The following script consists of a Python version of Andrew Ng Stanford Course 'Machine Learning' taught on the Coursera Platform
Note: All exercise data and structure are credited to Stanford University 

**Caveat:** Contrary to the modularity presented in Octave scripts and as I'm using Jupyter Notebooks for educational purposes we will implement the functions on the same notebook where we will call them

# Exercise 1 - Generate E-Mail Features

In [2]:
# Import numpy libraries to deal with matrixes and vectors
import numpy as np
# Import pandas do read data files
import pandas as pd
# Import matplotlib to plot data
import matplotlib.pyplot as plt
# Import regular expressions library
import re
# Import string helper library
import string

#Import NLTK Tokenizer
from nltk.tokenize import word_tokenize

# Import and load Porter Stemmer
from nltk.stem.porter import *
stemmer = PorterStemmer()

# Import math 
import math 

# Import scipy optimization function
from scipy import optimize, io
from scipy.ndimage import rotate

# Import Support Vector Machine
from sklearn.svm import LinearSVC, SVC
# Matplotlib notebook property
%matplotlib inline

One of the many problems that you can solve with machine learning is the classification of spam e-mails.
<br>
We will use an SVM to train this classifier. 
As usual, let's look at the data first:

In [4]:
# Read e-mail contents
file_contents = open("emailSample1.txt", "r")
file_contents = (file_contents.read())

In [5]:
print(file_contents)

> Anyone knows how much it costs to host a web portal ?
>
Well, it depends on how many visitors you're expecting.
This can be anywhere from less than 10 bucks a month to a couple of $100. 
You should checkout http://www.rackspace.com/ or perhaps Amazon EC2 
if youre running something big..

To unsubscribe yourself from this mailing list, send an email to:
groupname-unsubscribe@egroups.com




How to process this text into something readable for the SVM? 
<br> 
We need to turn those words into integers of some form - let's start by reading a vocabulary list (this vocab was pre-filtered with only the most common words) after pre-processing and doing some common Natural Language Processing tasks such as:
<br>
- keeping only alphanumeric characters;
- flagging emails or urls

In [9]:
def getVocabList():
    '''
    Generates vocabulary list.
    Maps string to integer (sti)
    
    Args:
        None
    Returns:
        vocab_dict(dict): Vocabulary_list
    '''
    vocab_dict = {}
    
    with open("vocab.txt", "r") as vocab:
        for line in vocab:
            vocab_dict[int((line.split('\t'))[0]),1] = line.split('\t')[1].replace('\n','')
            
    return vocab_dict

In [10]:
def processEmail(
    email_contents: str
) -> list:
    '''
    Preprocesses e-mail and returns
    word indices according to vocabulary.
    
    Args:
        email_contents(str): Content of the e-mail 
    Return:
        word_indices(list): List of word indexes.
    
    '''

    vocabList = getVocabList()
    
    word_indices = []

    #Lowercase all e-mail contents 
    email_contents = email_contents.lower()
    
    #Replace \n tags
    email_contents = email_contents.replace('\n',' ')

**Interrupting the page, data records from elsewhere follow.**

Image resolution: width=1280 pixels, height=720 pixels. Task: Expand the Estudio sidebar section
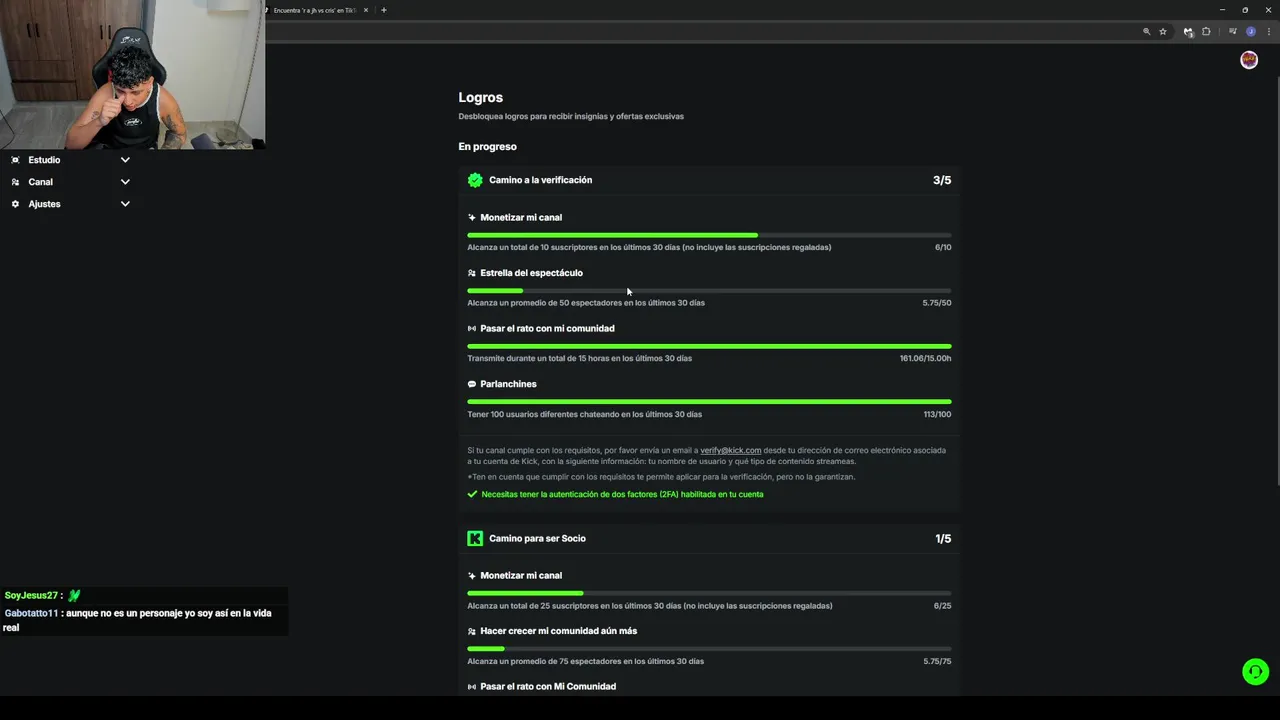pyautogui.click(x=125, y=160)
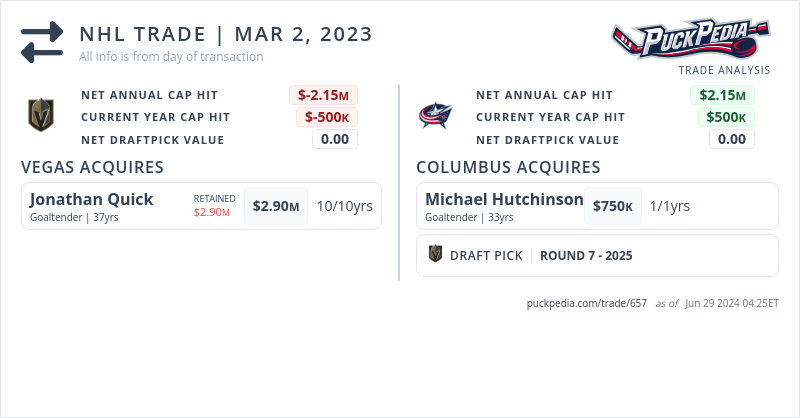The width and height of the screenshot is (800, 418).
Task: Click Columbus net annual cap hit $2.15M
Action: click(723, 95)
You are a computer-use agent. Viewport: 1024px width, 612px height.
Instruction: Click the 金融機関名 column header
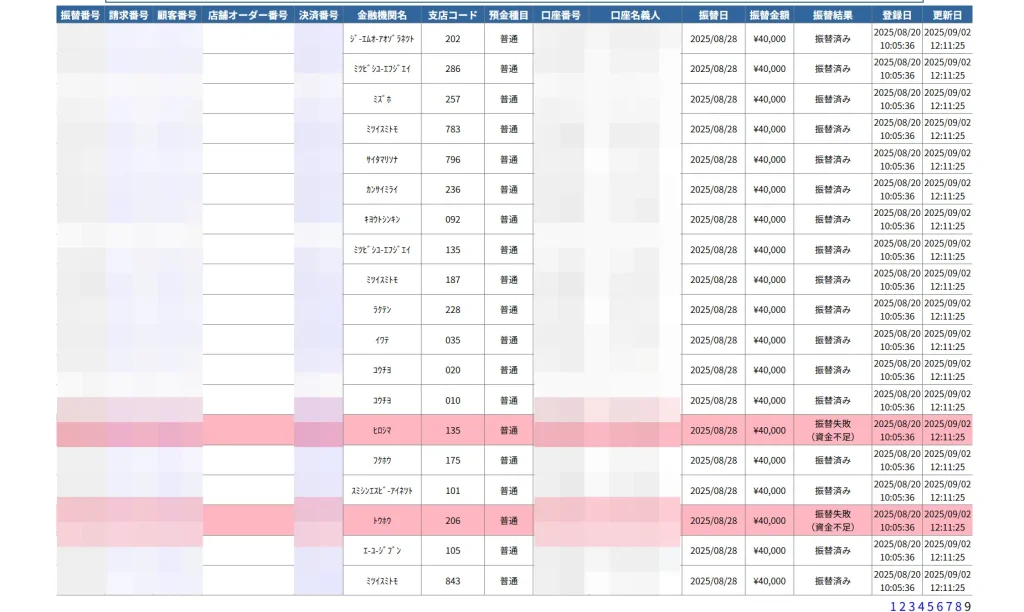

    #Regex pattern substitutions
    email_contents = re.sub('<[^<>]+>', ' ', email_contents)
    
    #Replace numbers 
    email_contents = re.sub('[0-9]+', 'number', email_contents)
    
    #Handle URL's
    email_contents = re.sub('(http|https)://[^\s]*', 'httpaddr', email_contents)
    
    #Handle e-mail addresses
    email_contents = re.sub('[^\s]+@[^\s]+', 'emailaddr', email_contents)
    
    #Handle $ sign
    email_contents = re.sub('[$]+', 'dollar', email_contents)
    
    email_contents = word_tokenize(email_contents)
    
    process_email_contents = []
    
    for el in email_contents:
        # Remove punctuation
        element = (el.translate(str.maketrans('', '', string.punctuation)))
        # Retain only alphanumeric
        element = re.sub(r'\W+', '', element)
        if len(element)>=1:
            process_email_contents.append(stemmer.stem(element))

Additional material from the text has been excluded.